Frequentavo le elementari quando iniziai a seguire direttamente le imprese paterne, accompagnando il papà e i suoi amici la domenica mattina. Diventai assiduo accompagnatore che frequentavo ancora le medie.
A 18 anni ottenni la licenza, prima della patente dell'auto. Avevo sostenuto l'esme a 17 anni e qualche giorno dopo il mio diciottesimo compleanno (che viene d'ottobre) marinai la scuola per andare in Questura a ritirare la sospirata licenza.
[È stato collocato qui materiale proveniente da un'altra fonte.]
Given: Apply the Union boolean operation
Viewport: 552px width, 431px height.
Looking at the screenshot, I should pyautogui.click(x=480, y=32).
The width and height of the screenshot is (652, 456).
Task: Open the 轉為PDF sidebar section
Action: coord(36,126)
Ricordo ancora le regole di buon senso che mi raccomandava di adottare il Questore, mentre mi firmava il patentino di caccia.
Il sabato pomeriggio successivo, esauriti gli obblighi scolastici, ero già pronto per la prima uscita, con la vecchia doppietta di mio nonno e con la sua cartuccera logora riempita minuziosamente da tempo.
Ricordo che mio padre mi chiese che fucile volessi ed io, benché innamorato del sovrapposto, dissi che avrei scelto una delle due doppiette che avevamo in casa, due Beretta, una 409 e una 410. Lui pensò avrei scelto la 410, che era sì del 1945, ma non aveva mai sparato un colpo ed era ancora nuova, e molto bella tra l'altro, con le sue finiture a bastoncino dell'interno di bascula e della croce dell'astina, e coi suoi seni scavati e la bindella concava. Invece scelsi la doppietta che fu di mio nonno, quella di modello più economico ai suoi tempi, col suo calcio ormai privo della benché minima traccia di vernice e con gli zigrini consumati. La scelsi perché aveva quel sapore delle cose vissute e che avrebbero molto da raccontare, e perché c'era, in quell'arma, aria di famiglia.
E nonostante la mia rastrelliera contenga varie armi, mi ritrovo a scegliere sempre quella vecchia doppietta. Oggi come allora.